■ **REQUIREMENTS**:
Arrange the lines of the material starting at the line containing "This screenshot has width=1400, height=854." and ending at the line containing "click(1006, 189)" as a Markdown table with the columns Row and Line, leaving out any blank lines.

Text and item location entries:

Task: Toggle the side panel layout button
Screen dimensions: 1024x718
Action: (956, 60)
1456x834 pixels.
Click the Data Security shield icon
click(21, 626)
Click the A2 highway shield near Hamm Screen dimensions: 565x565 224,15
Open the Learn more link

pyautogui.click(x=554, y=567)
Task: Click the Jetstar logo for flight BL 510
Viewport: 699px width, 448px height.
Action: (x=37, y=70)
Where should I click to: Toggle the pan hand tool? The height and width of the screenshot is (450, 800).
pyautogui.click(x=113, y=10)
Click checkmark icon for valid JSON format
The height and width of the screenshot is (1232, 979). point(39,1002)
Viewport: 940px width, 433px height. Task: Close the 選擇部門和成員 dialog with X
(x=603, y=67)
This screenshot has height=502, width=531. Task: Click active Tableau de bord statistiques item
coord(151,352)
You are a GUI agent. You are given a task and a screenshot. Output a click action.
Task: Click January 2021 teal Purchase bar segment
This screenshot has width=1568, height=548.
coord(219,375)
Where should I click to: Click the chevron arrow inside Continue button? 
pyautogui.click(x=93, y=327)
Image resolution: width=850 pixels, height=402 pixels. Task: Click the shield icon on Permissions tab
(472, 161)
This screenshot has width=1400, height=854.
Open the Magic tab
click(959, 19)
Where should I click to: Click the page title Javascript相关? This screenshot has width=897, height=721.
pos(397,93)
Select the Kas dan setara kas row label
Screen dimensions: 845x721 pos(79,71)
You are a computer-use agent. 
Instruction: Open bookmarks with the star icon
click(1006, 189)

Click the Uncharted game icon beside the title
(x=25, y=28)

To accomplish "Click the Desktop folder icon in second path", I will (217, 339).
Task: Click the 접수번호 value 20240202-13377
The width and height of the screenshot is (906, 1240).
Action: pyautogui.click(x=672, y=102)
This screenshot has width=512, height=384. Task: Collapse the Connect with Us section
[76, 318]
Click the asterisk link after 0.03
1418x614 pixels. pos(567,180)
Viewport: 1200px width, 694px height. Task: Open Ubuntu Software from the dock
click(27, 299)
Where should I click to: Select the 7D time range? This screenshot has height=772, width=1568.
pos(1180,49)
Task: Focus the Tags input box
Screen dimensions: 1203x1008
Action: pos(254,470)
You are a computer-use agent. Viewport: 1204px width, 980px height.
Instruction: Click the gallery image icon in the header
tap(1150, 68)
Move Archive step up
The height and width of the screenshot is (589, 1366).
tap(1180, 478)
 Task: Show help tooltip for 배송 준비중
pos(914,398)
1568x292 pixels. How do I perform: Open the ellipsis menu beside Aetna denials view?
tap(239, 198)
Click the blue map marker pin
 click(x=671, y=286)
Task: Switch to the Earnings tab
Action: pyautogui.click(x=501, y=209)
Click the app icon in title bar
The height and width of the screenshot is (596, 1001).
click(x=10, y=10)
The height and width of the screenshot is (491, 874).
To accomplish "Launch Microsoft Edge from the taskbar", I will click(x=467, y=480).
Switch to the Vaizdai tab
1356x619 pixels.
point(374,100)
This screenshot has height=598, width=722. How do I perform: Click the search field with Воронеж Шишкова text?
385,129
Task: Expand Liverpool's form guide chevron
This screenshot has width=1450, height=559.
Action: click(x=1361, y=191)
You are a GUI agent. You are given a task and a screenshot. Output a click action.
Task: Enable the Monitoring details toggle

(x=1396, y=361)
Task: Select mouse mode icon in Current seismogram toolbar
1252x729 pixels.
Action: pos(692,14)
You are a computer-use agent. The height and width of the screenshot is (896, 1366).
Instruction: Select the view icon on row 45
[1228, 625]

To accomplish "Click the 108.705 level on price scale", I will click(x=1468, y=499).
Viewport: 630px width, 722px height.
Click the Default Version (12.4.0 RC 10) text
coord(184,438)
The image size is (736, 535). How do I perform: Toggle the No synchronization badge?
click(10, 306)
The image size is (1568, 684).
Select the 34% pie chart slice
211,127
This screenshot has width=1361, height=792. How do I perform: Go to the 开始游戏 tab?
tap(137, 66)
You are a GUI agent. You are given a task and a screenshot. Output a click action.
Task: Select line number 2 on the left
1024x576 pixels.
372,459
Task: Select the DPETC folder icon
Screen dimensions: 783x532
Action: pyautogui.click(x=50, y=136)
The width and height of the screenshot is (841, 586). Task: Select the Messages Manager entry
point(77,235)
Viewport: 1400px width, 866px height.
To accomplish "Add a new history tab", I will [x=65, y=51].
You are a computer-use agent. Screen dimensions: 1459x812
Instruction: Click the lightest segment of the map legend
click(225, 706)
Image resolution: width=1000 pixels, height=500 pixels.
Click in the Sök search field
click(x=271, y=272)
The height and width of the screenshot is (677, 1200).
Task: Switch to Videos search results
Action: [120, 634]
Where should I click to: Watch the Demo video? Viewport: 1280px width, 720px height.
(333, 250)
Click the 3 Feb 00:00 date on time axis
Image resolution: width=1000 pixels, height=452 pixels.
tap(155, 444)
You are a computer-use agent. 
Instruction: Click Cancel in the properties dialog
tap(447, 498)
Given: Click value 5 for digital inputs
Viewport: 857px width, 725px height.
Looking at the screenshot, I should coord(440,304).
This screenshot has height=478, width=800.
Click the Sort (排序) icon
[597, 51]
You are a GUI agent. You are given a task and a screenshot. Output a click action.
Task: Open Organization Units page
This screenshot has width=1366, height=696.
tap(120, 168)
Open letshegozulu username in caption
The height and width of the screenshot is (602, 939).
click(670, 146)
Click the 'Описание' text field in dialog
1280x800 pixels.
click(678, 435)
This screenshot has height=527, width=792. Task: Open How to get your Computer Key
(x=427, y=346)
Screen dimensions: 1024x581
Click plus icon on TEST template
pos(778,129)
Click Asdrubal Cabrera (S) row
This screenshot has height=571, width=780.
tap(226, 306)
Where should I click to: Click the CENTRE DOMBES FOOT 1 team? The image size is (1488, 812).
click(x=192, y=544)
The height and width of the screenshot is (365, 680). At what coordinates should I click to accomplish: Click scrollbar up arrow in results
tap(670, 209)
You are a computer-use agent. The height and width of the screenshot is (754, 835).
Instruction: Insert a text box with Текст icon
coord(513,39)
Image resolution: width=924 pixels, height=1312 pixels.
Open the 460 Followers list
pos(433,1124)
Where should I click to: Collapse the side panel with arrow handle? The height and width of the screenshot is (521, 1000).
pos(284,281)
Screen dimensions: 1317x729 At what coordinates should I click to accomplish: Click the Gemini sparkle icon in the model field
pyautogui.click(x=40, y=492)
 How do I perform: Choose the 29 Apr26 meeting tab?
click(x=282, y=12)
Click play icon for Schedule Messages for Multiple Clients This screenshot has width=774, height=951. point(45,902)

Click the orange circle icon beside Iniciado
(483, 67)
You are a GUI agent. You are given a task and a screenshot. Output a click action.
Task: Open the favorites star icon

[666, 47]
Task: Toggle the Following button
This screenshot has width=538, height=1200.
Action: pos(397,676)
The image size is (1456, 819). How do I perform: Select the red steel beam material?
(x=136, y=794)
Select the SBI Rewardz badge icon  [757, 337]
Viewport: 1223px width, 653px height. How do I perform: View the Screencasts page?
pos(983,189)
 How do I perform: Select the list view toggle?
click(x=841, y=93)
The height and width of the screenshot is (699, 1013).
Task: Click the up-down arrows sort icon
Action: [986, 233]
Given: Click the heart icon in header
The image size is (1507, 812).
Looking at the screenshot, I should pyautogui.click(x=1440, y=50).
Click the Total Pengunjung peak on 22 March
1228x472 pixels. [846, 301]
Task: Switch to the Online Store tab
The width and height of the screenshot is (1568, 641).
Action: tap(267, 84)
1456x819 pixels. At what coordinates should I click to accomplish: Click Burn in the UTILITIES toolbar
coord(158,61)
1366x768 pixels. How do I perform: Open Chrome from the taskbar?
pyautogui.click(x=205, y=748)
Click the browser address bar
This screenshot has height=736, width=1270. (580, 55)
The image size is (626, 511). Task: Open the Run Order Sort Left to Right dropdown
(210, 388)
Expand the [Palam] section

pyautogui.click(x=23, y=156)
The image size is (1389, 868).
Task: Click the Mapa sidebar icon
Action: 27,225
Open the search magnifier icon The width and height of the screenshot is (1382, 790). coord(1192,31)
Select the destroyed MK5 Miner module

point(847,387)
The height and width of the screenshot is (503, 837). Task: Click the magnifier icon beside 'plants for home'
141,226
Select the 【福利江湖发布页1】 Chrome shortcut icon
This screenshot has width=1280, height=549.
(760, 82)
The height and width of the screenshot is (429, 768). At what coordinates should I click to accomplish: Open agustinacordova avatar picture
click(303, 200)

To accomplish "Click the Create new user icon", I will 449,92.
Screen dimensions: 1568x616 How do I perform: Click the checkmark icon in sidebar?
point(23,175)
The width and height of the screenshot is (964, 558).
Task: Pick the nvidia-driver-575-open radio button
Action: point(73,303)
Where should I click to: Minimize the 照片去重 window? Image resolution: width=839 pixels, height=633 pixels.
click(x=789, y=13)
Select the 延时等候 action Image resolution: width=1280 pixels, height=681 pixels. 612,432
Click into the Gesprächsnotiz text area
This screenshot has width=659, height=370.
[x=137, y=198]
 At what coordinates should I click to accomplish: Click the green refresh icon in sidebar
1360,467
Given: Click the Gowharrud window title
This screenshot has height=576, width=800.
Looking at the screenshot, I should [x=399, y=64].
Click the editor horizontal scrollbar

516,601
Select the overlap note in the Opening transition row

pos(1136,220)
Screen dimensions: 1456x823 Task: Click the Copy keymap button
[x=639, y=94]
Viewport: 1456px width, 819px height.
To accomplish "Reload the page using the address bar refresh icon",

■ **EXERCISE SOLUTION**:
| Row | Line |
|---|---|
| 1 | This screenshot has width=1400, height=854. |
| 2 | Open the Magic tab |
| 3 | click(959, 19) |
| 4 | Where should I click to: Click the page title Javascript相关? This screenshot has width=897, height=721. |
| 5 | pos(397,93) |
| 6 | Select the Kas dan setara kas row label |
| 7 | Screen dimensions: 845x721 pos(79,71) |
| 8 | You are a computer-use agent.  |
| 9 | Instruction: Open bookmarks with the star icon |
| 10 | click(1006, 189) |